• [Records from a dataset]:

• • • •

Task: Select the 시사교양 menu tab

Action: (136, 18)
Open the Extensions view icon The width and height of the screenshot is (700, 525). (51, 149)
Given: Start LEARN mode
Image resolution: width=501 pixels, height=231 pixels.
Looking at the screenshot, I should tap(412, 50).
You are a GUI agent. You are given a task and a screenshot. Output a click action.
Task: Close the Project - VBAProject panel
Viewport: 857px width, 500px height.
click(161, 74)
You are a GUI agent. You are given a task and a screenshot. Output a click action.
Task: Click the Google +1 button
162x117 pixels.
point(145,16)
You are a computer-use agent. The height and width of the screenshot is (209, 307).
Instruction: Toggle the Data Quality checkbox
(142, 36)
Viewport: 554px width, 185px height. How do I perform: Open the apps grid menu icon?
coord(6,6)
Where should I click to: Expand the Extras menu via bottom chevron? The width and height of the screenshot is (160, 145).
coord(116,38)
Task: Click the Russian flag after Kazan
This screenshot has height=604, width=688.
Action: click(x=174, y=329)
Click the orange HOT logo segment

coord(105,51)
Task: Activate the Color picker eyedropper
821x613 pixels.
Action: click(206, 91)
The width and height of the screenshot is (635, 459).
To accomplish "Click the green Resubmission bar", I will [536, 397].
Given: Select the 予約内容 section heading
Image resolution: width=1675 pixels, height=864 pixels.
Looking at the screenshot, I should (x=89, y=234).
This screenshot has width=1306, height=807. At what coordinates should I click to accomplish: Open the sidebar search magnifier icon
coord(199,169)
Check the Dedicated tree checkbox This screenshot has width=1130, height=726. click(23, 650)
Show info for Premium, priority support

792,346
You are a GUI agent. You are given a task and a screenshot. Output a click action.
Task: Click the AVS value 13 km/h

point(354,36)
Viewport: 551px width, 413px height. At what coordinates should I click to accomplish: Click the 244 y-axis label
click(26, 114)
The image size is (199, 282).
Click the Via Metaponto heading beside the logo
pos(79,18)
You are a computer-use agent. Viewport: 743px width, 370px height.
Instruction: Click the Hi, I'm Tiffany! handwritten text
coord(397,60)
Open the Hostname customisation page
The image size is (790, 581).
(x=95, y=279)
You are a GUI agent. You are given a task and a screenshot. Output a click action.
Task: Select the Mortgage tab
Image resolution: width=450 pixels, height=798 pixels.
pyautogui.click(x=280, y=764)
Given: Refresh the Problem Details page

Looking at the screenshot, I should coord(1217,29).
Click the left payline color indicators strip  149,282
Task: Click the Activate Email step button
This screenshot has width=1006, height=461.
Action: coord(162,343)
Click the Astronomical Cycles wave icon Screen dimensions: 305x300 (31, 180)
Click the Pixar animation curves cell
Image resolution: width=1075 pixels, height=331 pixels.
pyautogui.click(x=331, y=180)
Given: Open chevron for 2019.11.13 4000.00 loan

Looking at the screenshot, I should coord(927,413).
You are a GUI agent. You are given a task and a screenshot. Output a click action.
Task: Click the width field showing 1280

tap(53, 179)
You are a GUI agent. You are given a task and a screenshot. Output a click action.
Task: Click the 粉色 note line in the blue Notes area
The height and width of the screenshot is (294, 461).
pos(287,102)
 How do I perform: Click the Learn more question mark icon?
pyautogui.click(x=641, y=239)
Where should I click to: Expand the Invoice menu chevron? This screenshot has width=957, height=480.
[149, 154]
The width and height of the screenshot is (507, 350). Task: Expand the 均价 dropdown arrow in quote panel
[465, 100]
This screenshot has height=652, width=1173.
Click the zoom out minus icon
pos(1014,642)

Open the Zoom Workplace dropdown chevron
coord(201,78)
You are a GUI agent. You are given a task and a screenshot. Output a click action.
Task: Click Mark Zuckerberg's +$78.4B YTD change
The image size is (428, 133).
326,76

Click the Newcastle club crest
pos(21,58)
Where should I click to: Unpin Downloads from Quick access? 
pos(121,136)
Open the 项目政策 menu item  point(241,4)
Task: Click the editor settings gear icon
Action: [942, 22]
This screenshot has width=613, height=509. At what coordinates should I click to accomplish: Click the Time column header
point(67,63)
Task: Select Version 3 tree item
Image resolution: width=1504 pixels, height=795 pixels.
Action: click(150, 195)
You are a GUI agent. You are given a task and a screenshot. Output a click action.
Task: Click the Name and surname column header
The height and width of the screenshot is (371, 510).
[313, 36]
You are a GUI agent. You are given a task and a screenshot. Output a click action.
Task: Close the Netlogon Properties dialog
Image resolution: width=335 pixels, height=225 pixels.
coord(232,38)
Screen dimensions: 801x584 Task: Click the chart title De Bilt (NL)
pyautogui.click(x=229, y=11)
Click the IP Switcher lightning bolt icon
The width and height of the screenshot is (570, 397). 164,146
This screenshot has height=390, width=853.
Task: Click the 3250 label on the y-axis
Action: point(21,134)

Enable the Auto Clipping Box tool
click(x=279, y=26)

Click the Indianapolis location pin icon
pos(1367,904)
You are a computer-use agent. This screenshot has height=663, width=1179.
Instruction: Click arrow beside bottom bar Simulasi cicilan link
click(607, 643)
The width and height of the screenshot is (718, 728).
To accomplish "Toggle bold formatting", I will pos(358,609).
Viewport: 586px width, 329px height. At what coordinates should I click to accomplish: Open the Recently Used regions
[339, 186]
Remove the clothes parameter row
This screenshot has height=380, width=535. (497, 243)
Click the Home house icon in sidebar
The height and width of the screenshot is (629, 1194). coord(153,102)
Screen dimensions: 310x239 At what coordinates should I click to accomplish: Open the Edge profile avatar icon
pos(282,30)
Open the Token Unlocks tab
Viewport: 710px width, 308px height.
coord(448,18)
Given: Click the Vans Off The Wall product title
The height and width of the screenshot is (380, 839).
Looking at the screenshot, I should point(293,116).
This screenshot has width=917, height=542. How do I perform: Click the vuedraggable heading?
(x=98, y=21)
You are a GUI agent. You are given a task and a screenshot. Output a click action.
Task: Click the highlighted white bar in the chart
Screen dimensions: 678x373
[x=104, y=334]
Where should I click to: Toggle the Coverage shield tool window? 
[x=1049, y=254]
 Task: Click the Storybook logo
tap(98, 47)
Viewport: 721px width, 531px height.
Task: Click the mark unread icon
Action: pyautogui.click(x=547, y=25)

• • • •

• [What you will do]: Reproduce all of the data. Leave every line unchanged.

• [Answer to the exercise]:
Task: Select the 시사교양 menu tab

Action: (136, 18)
Open the Extensions view icon The width and height of the screenshot is (700, 525). (51, 149)
Given: Start LEARN mode
Image resolution: width=501 pixels, height=231 pixels.
Looking at the screenshot, I should tap(412, 50).
You are a GUI agent. You are given a task and a screenshot. Output a click action.
Task: Close the Project - VBAProject panel
Viewport: 857px width, 500px height.
click(161, 74)
You are a GUI agent. You are given a task and a screenshot. Output a click action.
Task: Click the Google +1 button
162x117 pixels.
point(145,16)
You are a computer-use agent. The height and width of the screenshot is (209, 307).
Instruction: Toggle the Data Quality checkbox
(142, 36)
Viewport: 554px width, 185px height. How do I perform: Open the apps grid menu icon?
coord(6,6)
Where should I click to: Expand the Extras menu via bottom chevron? The width and height of the screenshot is (160, 145).
coord(116,38)
Task: Click the Russian flag after Kazan
This screenshot has height=604, width=688.
Action: click(x=174, y=329)
Click the orange HOT logo segment

coord(105,51)
Task: Activate the Color picker eyedropper
821x613 pixels.
Action: click(206, 91)
The width and height of the screenshot is (635, 459).
To accomplish "Click the green Resubmission bar", I will [536, 397].
Given: Select the 予約内容 section heading
Image resolution: width=1675 pixels, height=864 pixels.
Looking at the screenshot, I should (x=89, y=234).
This screenshot has width=1306, height=807. At what coordinates should I click to accomplish: Open the sidebar search magnifier icon
coord(199,169)
Check the Dedicated tree checkbox This screenshot has width=1130, height=726. click(23, 650)
Show info for Premium, priority support

792,346
You are a GUI agent. You are given a task and a screenshot. Output a click action.
Task: Click the AVS value 13 km/h

point(354,36)
Viewport: 551px width, 413px height. At what coordinates should I click to accomplish: Click the 244 y-axis label
click(26, 114)
The image size is (199, 282).
Click the Via Metaponto heading beside the logo
pos(79,18)
You are a computer-use agent. Viewport: 743px width, 370px height.
Instruction: Click the Hi, I'm Tiffany! handwritten text
coord(397,60)
Open the Hostname customisation page
The image size is (790, 581).
(x=95, y=279)
You are a GUI agent. You are given a task and a screenshot. Output a click action.
Task: Select the Mortgage tab
Image resolution: width=450 pixels, height=798 pixels.
pyautogui.click(x=280, y=764)
Given: Refresh the Problem Details page

Looking at the screenshot, I should coord(1217,29).
Click the left payline color indicators strip  149,282
Task: Click the Activate Email step button
This screenshot has width=1006, height=461.
Action: coord(162,343)
Click the Astronomical Cycles wave icon Screen dimensions: 305x300 (31, 180)
Click the Pixar animation curves cell
Image resolution: width=1075 pixels, height=331 pixels.
pyautogui.click(x=331, y=180)
Given: Open chevron for 2019.11.13 4000.00 loan

Looking at the screenshot, I should coord(927,413).
You are a GUI agent. You are given a task and a screenshot. Output a click action.
Task: Click the width field showing 1280

tap(53, 179)
You are a GUI agent. You are given a task and a screenshot. Output a click action.
Task: Click the 粉色 note line in the blue Notes area
The height and width of the screenshot is (294, 461).
pos(287,102)
 How do I perform: Click the Learn more question mark icon?
pyautogui.click(x=641, y=239)
Where should I click to: Expand the Invoice menu chevron? This screenshot has width=957, height=480.
[149, 154]
The width and height of the screenshot is (507, 350). Task: Expand the 均价 dropdown arrow in quote panel
[465, 100]
This screenshot has height=652, width=1173.
Click the zoom out minus icon
pos(1014,642)

Open the Zoom Workplace dropdown chevron
coord(201,78)
You are a GUI agent. You are given a task and a screenshot. Output a click action.
Task: Click Mark Zuckerberg's +$78.4B YTD change
The image size is (428, 133).
326,76

Click the Newcastle club crest
pos(21,58)
Where should I click to: Unpin Downloads from Quick access? 
pos(121,136)
Open the 项目政策 menu item  point(241,4)
Task: Click the editor settings gear icon
Action: [942, 22]
This screenshot has width=613, height=509. At what coordinates should I click to accomplish: Click the Time column header
point(67,63)
Task: Select Version 3 tree item
Image resolution: width=1504 pixels, height=795 pixels.
Action: click(150, 195)
You are a GUI agent. You are given a task and a screenshot. Output a click action.
Task: Click the Name and surname column header
The height and width of the screenshot is (371, 510).
[313, 36]
You are a GUI agent. You are given a task and a screenshot. Output a click action.
Task: Close the Netlogon Properties dialog
Image resolution: width=335 pixels, height=225 pixels.
coord(232,38)
Screen dimensions: 801x584 Task: Click the chart title De Bilt (NL)
pyautogui.click(x=229, y=11)
Click the IP Switcher lightning bolt icon
The width and height of the screenshot is (570, 397). 164,146
This screenshot has height=390, width=853.
Task: Click the 3250 label on the y-axis
Action: point(21,134)

Enable the Auto Clipping Box tool
click(x=279, y=26)

Click the Indianapolis location pin icon
pos(1367,904)
You are a computer-use agent. This screenshot has height=663, width=1179.
Instruction: Click arrow beside bottom bar Simulasi cicilan link
click(607, 643)
The width and height of the screenshot is (718, 728).
To accomplish "Toggle bold formatting", I will pos(358,609).
Viewport: 586px width, 329px height. At what coordinates should I click to accomplish: Open the Recently Used regions
[339, 186]
Remove the clothes parameter row
This screenshot has height=380, width=535. (497, 243)
Click the Home house icon in sidebar
The height and width of the screenshot is (629, 1194). coord(153,102)
Screen dimensions: 310x239 At what coordinates should I click to accomplish: Open the Edge profile avatar icon
pos(282,30)
Open the Token Unlocks tab
Viewport: 710px width, 308px height.
coord(448,18)
Given: Click the Vans Off The Wall product title
The height and width of the screenshot is (380, 839).
Looking at the screenshot, I should point(293,116).
This screenshot has width=917, height=542. How do I perform: Click the vuedraggable heading?
(x=98, y=21)
You are a GUI agent. You are given a task and a screenshot. Output a click action.
Task: Click the highlighted white bar in the chart
Screen dimensions: 678x373
[x=104, y=334]
Where should I click to: Toggle the Coverage shield tool window? 
[x=1049, y=254]
 Task: Click the Storybook logo
tap(98, 47)
Viewport: 721px width, 531px height.
Task: Click the mark unread icon
Action: pyautogui.click(x=547, y=25)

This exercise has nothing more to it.